I’m gonna go out on a limb and say I would NOT use beef bones instead, given the opportunity, and I WOULD roast the bones beforehand the next time I make tonkatsu ramen. Browned pork broth seems like the appropriate choice for both French onion and tonkatsu ramen. It smells like spirit of caramelization; plus, neck bones have a ton of tendon and made a great gelatin. Go for it.

Once the the tendons were melted, I strained out all the material, tossed it, and reheated the broth with some thyme and bay leaf. (I didn’t want the bay leaf to be too freaking strong.) Next time, I would salt the broth to a barely-noticeable level of saltiness. That tare was difficult to adjust all on its own.


Caramelized the heck out of five pounds of onions. I wish I had doubled or tripled the amount. I did a very slow caramelization; I was already stuck in the kitchen for a while to babysit the broth. Onions halved, cut in thin rings, cooked over a medium-low heat with butter, salt, and a little brandy.


  • 1/4c shiro miso paste
  • 1/2c or so brandy

Cook over low heat and stir until you have a smooth paste about like honey or a little thinner. I added another bit of brandy toward the end and didn’t cook it down enough; the raw alcohol taste was a bit much.


I got two packages of “Japanese noodles” from the Korean grocery store. They were a little gummy; I think I’ll look for another brand next time. Advice on this point would be welcome.


  • 1 package Enoki mushrooms, bottom trimmed and trimmings used with broth.
  • 8-10 baby bok choi, bottoms trimmed and tossed, washed.
  • butter
  • brandy
  • salt

I sauteed the mushrooms in brandy and butter and salt, set them aside, then sauteed the (rinsed wet) bok choi with butter, with a lid over the pan. These both turned out great.


  • Swiss gruyere from Aldi’s.

I don’t have good bowls to use under a broiler anymore, so I decided to cut up matchstick sized pieces of cheese to hide in the bowl, plus grated some on top.
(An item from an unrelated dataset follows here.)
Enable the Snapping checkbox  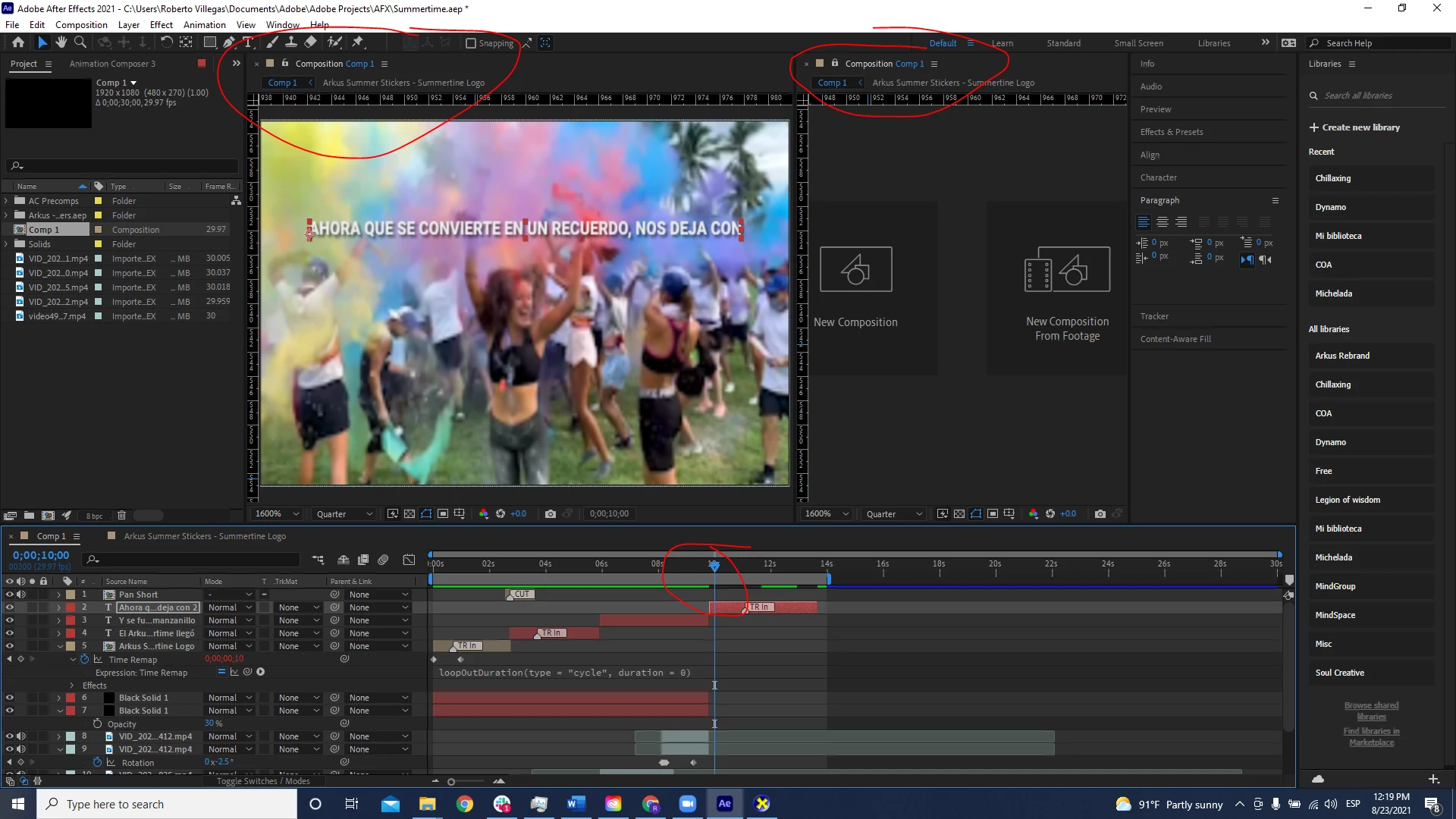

Two teaspoonfuls of tare at the bottom of the bowl or to taste; ladle in a scoop of broth and stir, adjust for flavor. Add noodles, then cheese matchsticks, then veggies. Add more broth to cover the noodles. Grate a bunch of cheese on top. Serve.

I also put taijin seasoning on the table, because that’s what I used last time instead of furikake (for Ray’s birthday). Is good. Can recommend.

I am still regretful about the pork belly turning to char. AIYYYY.